Piquet: Mastering the Classic Card Game Quickly


Piquet is a timeless, strategic card game that has enthralled players for centuries. Originating in France in the 16th century, it requires not only an understanding of its complex rules but also the employment of strategy and cunning. This guide aims to unravel the intricacies of Piquet, paving the way for beginners to master its classic rules and for seasoned players to refine their strategies.

The Basics of Piquet

Piquet is played with a 32-card deck, also known as a Piquet deck, which excludes cards numbered 2 to 6 from each suit. The game is intended for two players, each undertaking a journey of strategy, anticipation, and skill. Understanding the game’s structure is the first step towards mastering Piquet.

Card Values and Rankings

Card Value
Ace 11 points
10 10 points
King 4 points
Queen 3 points
Jack 2 points
7, 8, 9 No value

Game Objective

The aim of Piquet is to score more points than your opponent over the span of six deals, also known as ‘parties’. Points are awarded for various accomplishments, including holding certain card combinations, winning tricks, and declaring cards.

Setting Up the Game

  1. Remove all cards numbered 2 through 6 from the deck, leaving 32 cards.
  2. Decide who deals first through any form of lot; the position alternates every deal thereafter.
  3. Deal eight cards to each player in sets of two or three, as agreed upon by both players.
  4. The remaining cards form the talon (stock) for the exchange phase.

Phases of Play

Piquet consists of several phases: the deal, declaration, discarding (the ‘écarté’), the trick-playing phase, and scoring. Mastery over each segment is essential for overall success.

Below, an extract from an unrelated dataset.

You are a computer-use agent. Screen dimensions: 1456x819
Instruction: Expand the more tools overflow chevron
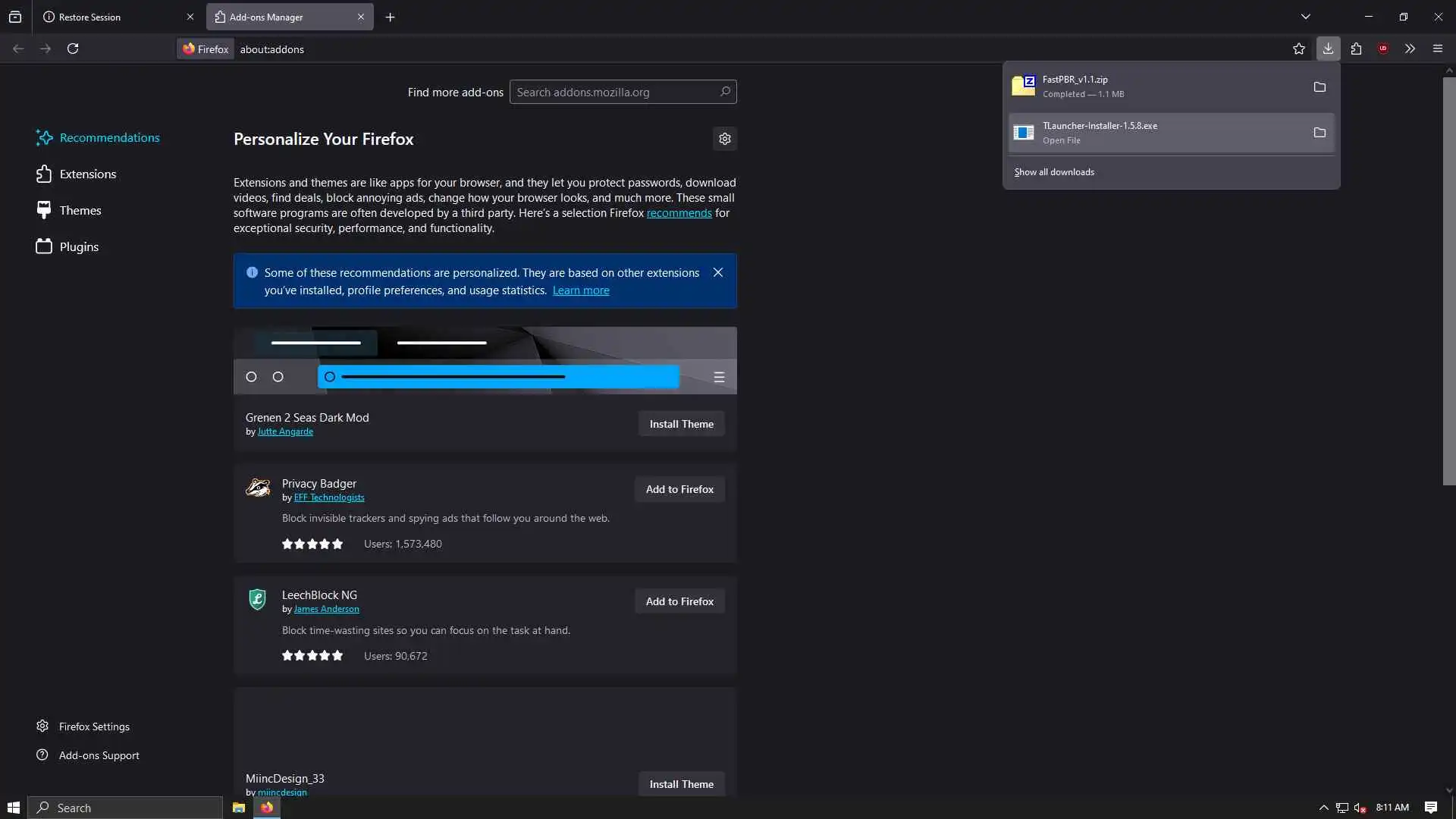pyautogui.click(x=1410, y=49)
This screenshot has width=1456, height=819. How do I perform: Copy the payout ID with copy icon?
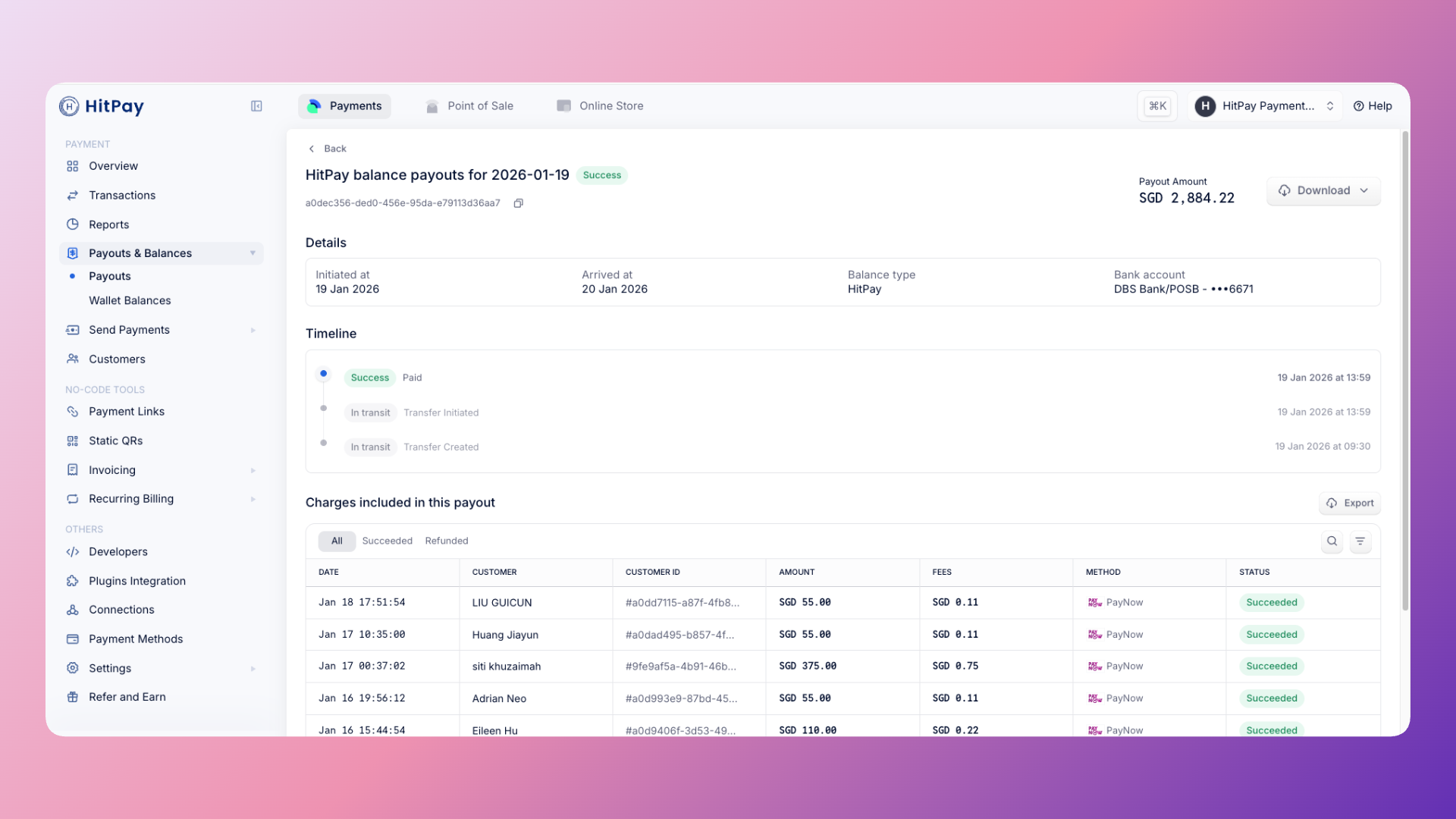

Declarations involve players announcing specific card combinations in their hands. The player with the highest combination in each category scores points. The categories are ‘Point’ (longest suit), ‘Sequences’ (runs), and ‘Sets’ (cards of the same rank).

The Exchange

Following declarations, players may exchange any number of cards (up to five) with the talon to improve their hand for the trick-taking part of the game.


In this phase, players alternately play cards, and the highest card of the suit led wins the trick. Special significance is given to leading with the Ace, as it is a strategic move that often leads to winning the trick.


Points are scored throughout the game for declarations, tricks, and cards captured during tricks. Keeping a meticulous score is paramount, as reaching the point threshold first can secure victory.

Strategies for Winning

  • Pay attention to your opponent’s declarations and discards to anticipate their moves.
  • Utilize the exchange wisely; it’s your primary tool for improving your hand.
  • Control the flow of the game by managing the trump cards and leading strategically.

Mastering Piquet is a rewarding challenge that combines luck, strategy, and psychological warfare. By understanding the rules and employing sharp tactics, you can enjoy this classic card game and perhaps even outmaneuver your opponent, securing your place as a skilled Piquet player.